=== Provided records ===
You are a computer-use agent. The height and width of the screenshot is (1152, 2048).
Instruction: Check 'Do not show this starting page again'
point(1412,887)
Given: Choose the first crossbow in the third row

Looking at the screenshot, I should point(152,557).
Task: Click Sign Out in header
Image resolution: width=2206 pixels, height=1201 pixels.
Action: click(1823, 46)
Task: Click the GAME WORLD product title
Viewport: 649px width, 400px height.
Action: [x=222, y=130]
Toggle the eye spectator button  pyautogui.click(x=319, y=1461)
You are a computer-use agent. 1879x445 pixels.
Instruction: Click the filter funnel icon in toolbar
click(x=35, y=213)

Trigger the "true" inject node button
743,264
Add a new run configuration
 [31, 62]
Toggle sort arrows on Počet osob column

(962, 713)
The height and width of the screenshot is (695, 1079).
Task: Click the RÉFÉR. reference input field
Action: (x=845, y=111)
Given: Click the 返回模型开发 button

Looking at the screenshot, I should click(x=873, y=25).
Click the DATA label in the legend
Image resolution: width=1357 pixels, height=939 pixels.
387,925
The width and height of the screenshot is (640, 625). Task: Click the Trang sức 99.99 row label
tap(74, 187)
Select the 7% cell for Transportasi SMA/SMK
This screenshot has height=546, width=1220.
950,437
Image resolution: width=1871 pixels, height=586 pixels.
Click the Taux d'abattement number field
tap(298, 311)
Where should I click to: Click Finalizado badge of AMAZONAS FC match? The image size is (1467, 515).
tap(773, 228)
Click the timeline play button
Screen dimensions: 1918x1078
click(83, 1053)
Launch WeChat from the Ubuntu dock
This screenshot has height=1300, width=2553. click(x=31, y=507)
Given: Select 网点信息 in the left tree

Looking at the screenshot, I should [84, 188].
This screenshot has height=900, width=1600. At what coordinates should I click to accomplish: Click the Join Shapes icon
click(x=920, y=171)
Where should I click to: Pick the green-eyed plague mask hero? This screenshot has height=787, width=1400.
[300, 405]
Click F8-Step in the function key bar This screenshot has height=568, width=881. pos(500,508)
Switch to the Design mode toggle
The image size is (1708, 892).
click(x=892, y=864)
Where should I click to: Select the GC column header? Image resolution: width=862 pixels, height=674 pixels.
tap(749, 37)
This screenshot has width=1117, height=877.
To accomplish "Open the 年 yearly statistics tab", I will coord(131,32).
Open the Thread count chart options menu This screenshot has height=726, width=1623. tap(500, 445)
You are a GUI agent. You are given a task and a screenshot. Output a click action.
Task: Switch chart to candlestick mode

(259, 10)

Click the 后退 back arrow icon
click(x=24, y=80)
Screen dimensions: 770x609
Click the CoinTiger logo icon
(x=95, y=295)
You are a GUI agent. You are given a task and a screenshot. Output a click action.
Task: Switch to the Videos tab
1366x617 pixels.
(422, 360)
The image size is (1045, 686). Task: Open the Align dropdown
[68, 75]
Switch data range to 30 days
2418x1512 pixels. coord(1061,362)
===
Report each line of the listing above that contains the string "header", copying every such line in full.

Task: Click Sign Out in header
Where should I click to: Select the GC column header? Image resolution: width=862 pixels, height=674 pixels.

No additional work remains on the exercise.